Blockchain could bring electronic voting to Australia by 2017 - Bloohy
http://www.techrepublic.com/article/blockchain-could-bring-electronic-voting-to-australia-by-2017/?
======
cyphar
It's clear from initiatives like this that the people coming up with these
ideas either don't understand why our current voting system exists, or don't
understand the technical challenges digitising them.

The only way that an online voting system could work safely is if every vote
was anonymous, as well as being stored in an immutable ledger.

However, you'd also need to make sure that nobody could vote twice, so you'd
have to mail to everyone in the country (similar to the census) a UUID that
would serve as their token. And due to the fact that votes need to be secret
and that the postal system could be manipulated, you would have to provide a
service for people to get their UUID in person. Once you have that UUID, it
must be stored such that there is no link to the person who's UUID it is.

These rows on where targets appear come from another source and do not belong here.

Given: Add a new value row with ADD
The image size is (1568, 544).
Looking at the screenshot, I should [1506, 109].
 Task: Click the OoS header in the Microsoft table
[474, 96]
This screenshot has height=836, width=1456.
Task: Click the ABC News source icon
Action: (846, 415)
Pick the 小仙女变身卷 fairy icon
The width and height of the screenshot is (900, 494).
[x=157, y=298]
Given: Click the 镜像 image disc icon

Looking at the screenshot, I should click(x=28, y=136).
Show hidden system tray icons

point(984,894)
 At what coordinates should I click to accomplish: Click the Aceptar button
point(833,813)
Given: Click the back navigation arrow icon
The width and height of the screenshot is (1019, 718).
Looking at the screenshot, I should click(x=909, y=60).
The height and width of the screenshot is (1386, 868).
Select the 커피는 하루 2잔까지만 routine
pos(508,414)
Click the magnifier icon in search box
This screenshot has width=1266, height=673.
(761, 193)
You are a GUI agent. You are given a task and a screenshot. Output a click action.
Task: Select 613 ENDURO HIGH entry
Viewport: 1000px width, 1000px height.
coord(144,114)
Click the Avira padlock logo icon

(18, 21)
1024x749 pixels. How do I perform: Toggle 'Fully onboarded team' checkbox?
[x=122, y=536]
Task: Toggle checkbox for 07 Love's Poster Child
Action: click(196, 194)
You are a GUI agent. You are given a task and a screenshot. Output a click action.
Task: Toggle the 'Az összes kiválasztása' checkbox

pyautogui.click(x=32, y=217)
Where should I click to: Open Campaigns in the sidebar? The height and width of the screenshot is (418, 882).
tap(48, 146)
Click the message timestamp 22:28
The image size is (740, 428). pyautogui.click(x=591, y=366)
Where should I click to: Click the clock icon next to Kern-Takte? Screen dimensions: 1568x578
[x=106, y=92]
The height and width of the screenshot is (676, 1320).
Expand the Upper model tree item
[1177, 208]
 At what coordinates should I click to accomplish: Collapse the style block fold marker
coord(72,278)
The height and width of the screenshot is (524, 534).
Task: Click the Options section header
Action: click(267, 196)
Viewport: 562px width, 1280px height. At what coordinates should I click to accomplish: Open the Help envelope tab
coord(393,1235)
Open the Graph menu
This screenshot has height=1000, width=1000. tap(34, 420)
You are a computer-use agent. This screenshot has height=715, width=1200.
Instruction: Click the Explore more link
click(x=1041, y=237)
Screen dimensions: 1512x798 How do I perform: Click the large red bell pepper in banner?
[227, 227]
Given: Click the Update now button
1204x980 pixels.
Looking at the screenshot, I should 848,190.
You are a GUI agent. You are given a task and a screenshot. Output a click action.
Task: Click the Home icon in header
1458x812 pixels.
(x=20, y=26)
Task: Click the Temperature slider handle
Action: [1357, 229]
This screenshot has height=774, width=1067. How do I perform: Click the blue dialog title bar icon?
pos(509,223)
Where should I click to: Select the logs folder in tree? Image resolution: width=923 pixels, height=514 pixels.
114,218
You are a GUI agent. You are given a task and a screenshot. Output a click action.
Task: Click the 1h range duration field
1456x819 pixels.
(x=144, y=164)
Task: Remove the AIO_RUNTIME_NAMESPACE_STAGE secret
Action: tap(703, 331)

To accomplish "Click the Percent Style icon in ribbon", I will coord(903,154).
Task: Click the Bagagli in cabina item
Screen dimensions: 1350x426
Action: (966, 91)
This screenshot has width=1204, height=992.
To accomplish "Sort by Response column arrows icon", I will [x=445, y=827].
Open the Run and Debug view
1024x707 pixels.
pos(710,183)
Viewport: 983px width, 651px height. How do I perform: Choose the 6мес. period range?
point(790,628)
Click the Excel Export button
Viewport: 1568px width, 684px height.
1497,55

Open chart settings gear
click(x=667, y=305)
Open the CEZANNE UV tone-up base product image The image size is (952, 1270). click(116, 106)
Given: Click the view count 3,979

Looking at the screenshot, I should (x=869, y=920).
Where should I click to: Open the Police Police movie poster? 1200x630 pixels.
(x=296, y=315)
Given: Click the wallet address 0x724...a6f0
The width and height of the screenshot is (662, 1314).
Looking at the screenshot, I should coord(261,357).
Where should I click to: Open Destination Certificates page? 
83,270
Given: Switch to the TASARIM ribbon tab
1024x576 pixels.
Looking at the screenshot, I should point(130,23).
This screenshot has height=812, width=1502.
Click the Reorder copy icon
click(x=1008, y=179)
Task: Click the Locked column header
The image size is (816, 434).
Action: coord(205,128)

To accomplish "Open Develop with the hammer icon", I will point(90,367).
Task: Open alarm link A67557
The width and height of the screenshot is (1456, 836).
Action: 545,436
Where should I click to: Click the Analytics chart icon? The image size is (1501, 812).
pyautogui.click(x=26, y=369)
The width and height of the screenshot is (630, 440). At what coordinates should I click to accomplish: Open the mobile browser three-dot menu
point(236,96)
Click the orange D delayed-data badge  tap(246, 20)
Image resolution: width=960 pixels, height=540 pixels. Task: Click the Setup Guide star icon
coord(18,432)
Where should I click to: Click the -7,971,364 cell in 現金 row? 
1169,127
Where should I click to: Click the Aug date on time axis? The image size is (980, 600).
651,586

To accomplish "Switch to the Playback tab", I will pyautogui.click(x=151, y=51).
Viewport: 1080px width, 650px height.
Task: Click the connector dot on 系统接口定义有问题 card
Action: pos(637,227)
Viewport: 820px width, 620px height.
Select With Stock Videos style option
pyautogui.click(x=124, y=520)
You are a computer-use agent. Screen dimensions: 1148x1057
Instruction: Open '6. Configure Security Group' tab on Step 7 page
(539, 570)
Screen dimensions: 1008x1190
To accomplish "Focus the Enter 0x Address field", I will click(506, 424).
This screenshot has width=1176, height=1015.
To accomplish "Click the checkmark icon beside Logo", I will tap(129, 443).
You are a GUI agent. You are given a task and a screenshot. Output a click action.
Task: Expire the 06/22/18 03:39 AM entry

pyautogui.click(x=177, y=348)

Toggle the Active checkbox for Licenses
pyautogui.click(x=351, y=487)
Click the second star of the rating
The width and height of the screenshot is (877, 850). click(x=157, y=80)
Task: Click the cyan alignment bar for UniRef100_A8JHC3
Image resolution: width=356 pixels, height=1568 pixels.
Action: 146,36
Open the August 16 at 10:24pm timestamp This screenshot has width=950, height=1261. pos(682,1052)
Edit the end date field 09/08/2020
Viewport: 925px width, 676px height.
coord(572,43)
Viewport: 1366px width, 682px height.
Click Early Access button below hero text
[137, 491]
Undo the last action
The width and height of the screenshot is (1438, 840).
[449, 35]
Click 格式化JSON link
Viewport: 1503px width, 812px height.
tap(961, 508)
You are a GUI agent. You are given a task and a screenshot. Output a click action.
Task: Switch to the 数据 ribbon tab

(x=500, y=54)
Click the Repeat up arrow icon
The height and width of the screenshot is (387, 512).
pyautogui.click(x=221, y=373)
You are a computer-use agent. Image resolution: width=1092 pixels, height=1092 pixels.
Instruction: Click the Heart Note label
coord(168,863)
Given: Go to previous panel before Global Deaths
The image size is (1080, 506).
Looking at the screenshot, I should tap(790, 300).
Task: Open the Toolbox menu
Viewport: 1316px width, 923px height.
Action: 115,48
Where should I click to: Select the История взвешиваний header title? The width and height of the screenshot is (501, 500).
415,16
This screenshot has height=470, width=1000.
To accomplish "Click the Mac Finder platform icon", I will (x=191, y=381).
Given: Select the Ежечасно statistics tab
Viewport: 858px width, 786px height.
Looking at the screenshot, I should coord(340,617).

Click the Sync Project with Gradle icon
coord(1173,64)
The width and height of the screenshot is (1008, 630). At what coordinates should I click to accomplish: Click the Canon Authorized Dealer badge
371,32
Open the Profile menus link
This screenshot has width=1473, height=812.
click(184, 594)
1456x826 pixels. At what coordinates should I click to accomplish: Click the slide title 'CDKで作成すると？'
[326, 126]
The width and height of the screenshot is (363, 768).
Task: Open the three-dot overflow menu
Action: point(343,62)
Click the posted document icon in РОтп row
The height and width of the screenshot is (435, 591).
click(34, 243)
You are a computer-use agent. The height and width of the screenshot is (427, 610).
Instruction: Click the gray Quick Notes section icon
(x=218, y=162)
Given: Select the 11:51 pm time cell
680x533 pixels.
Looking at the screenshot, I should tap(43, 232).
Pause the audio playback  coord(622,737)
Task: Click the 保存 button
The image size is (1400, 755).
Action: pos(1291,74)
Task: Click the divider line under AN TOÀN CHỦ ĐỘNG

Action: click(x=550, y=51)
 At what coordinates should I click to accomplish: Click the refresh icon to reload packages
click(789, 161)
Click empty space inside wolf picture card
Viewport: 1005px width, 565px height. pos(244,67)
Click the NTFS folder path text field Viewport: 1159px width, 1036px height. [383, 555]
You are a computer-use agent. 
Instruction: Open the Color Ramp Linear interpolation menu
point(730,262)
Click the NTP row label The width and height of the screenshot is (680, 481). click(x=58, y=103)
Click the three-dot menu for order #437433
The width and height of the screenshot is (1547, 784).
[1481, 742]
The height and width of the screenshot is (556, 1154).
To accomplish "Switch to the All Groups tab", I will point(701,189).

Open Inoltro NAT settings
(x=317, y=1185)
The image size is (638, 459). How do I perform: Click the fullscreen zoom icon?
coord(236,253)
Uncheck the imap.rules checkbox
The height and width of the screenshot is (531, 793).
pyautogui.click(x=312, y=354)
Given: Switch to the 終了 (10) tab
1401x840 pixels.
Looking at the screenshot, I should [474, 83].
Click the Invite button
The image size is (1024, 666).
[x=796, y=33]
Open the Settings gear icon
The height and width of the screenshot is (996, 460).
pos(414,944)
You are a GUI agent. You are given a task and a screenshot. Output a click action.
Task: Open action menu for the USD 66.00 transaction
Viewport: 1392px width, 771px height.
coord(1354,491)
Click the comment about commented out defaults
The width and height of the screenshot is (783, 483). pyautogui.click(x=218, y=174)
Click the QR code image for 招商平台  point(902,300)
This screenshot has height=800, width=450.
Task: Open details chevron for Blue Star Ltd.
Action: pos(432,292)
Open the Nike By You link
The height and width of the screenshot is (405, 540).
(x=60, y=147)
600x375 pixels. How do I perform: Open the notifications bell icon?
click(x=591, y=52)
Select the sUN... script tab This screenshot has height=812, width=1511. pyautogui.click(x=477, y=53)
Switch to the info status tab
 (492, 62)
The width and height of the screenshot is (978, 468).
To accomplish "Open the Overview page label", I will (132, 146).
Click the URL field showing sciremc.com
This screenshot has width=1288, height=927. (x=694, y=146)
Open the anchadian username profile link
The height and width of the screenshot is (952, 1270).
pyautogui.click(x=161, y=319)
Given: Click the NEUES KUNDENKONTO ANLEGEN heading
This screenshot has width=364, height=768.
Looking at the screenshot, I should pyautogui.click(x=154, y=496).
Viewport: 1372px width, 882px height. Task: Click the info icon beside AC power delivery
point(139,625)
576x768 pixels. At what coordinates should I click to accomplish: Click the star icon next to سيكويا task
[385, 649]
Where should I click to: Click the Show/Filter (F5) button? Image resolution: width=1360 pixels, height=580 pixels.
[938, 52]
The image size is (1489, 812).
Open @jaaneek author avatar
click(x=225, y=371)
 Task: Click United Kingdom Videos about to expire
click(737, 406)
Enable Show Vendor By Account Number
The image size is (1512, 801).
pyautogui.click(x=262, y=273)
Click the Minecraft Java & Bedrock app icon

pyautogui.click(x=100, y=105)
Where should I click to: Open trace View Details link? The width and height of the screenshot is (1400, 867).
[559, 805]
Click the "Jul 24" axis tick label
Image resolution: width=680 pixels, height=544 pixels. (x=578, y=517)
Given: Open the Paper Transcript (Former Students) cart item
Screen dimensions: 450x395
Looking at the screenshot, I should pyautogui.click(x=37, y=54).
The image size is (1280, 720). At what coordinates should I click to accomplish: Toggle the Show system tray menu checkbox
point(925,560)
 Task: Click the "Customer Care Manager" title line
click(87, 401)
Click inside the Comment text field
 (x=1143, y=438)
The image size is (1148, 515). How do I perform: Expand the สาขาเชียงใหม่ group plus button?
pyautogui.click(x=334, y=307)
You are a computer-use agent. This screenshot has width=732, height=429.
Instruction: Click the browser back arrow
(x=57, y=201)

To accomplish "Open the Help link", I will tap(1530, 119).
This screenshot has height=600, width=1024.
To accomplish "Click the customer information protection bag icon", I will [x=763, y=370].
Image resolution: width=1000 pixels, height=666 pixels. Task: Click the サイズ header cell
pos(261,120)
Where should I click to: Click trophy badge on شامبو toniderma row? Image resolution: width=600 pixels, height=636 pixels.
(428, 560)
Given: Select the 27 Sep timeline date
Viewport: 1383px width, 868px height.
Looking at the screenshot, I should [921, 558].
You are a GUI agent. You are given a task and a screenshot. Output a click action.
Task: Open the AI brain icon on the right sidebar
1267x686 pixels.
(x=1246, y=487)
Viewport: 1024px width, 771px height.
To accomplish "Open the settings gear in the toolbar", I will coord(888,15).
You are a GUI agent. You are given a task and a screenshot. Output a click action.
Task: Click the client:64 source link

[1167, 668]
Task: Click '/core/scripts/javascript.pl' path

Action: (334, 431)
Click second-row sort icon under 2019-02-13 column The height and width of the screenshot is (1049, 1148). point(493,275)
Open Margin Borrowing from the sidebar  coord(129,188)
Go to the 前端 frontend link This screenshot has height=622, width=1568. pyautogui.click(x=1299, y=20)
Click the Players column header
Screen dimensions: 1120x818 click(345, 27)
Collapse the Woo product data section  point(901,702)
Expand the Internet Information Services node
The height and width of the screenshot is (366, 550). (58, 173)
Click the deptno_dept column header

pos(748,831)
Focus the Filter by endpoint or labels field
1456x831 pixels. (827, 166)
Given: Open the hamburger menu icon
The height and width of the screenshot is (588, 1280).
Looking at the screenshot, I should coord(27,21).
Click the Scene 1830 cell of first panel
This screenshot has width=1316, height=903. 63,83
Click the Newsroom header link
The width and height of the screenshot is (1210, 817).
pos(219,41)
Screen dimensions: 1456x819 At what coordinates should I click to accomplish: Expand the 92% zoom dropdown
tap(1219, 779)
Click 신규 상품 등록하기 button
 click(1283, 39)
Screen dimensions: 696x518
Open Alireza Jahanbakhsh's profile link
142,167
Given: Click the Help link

Then and only then could you actually get close to having a safe voting system
(with public oversight). However, there are still the usual problems of how do
you get a copy of the software securely, is the software going to be free
software, how will the software be audited, who will host it and mirror it,
etc.

The great thing about Australia's voting system (and any paper voting system
in fact) is that it is decentralised. If a single voting center screwed up
your votes, none of the others are affected. If an online voting system has a
bug, then potentially every vote is in danger.

------
igf
Given the ongoing mess that was the onlineification of the 2016 census, I
don't think anyone (the people or the government) would have any interest in
this.

The Australian election system is pretty damn good, and very trustworthy,
because it works with pencils, papers, and lots of eyes on the ballots and the
counters.